So in the universe where timeline 2 happened what were Seers essentially for? Were there more wars happening due to their advantages? Did scientists follow after Franklin's footsteps and ask questions about their research to the Seer in hopes that they would say something that might confirm or further the theory? Also I couldn't help but think that the hypothetical Hamilton play in that timeline focused a lot on Alexander being the reason for Aaron's death but what about Phillip's death?
Si, so I was scroll down your page and I stumbled upon the 'timeline 2 happened in this universe' post and I was wondering what Seers are universally known to have as an ability? You said that Aaron was 'one of the more powerful Seers' which implies he's not the most powerful Seer? So I was wondering what the most powerful Seer is like and what abilities do they all share? You emphasized a lot on versatility and so I'm assuming that Seers with weaker abilities can't adapt very well?
P.2 What determines a strong Seer? Or how a Seer gets their abilities? Is it a random scramble of powers mixed together and slapped onto them by God? Or is it carefully chosen due to some higher power deciding that 'ah yes, this will surely suit them the most. let's give them the power to predict nature diasasters but not human ones', etc,etc,etc?? And since you labeled Aaron as the first Modern Seer, does that mean he's the first Seer to display his power in such a successful and powerful way?
So to preface this all. There is a…big problem to answering fully pretty much 50% of the questions asked here?
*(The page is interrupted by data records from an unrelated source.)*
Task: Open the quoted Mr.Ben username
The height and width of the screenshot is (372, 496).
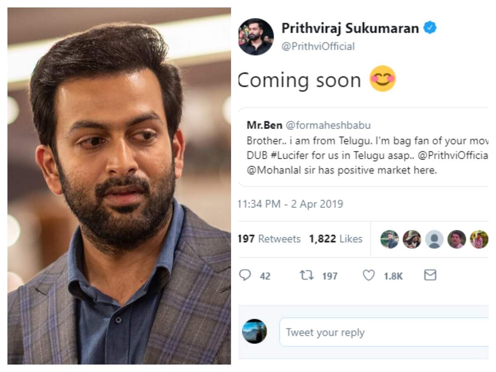Action: click(x=258, y=125)
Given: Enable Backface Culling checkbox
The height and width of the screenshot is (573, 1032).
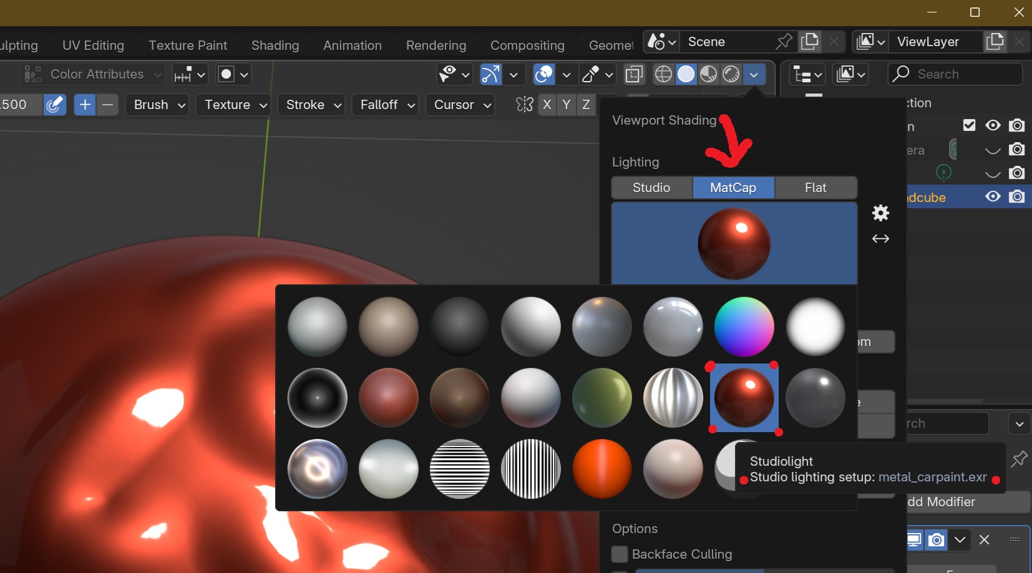Looking at the screenshot, I should coord(620,554).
And the problem is “what are Seers, what are they for, why do they exist, what are the implications of the rules of a universe that works this way” are pretty much the plot of the tentatively-planned sequel that would be set ~250-300 years in the future and deal with both society dealing with the consequences of Burr’s actions as well as with both the consequences and figuring out the rules behind what makes Seers tick.
I want to be very careful not to promise a sequel that may or may not ever exist, there are just A Lot Of Cool Ideas That I Have and stuff that I’ve outlined that, like, for now as there seems to be a fairly reasonable chance that they might get used are something that I’d rather keep close to my chest, you know? Especially because the way that they’re set well in the future and based only on the ideas of the fic and not really the actual musical, I think I’d just write as original novels, and while I’d definitely post them online for free because I think it’s really shitty to take a story that people have been excited about that’s just been online for free and then go “so if you want to know how this story continues you have to pay,” because at this point they’re novels I don’t really want to be posting novel ideas online just to have the concepts stolen and somebody else write said novels.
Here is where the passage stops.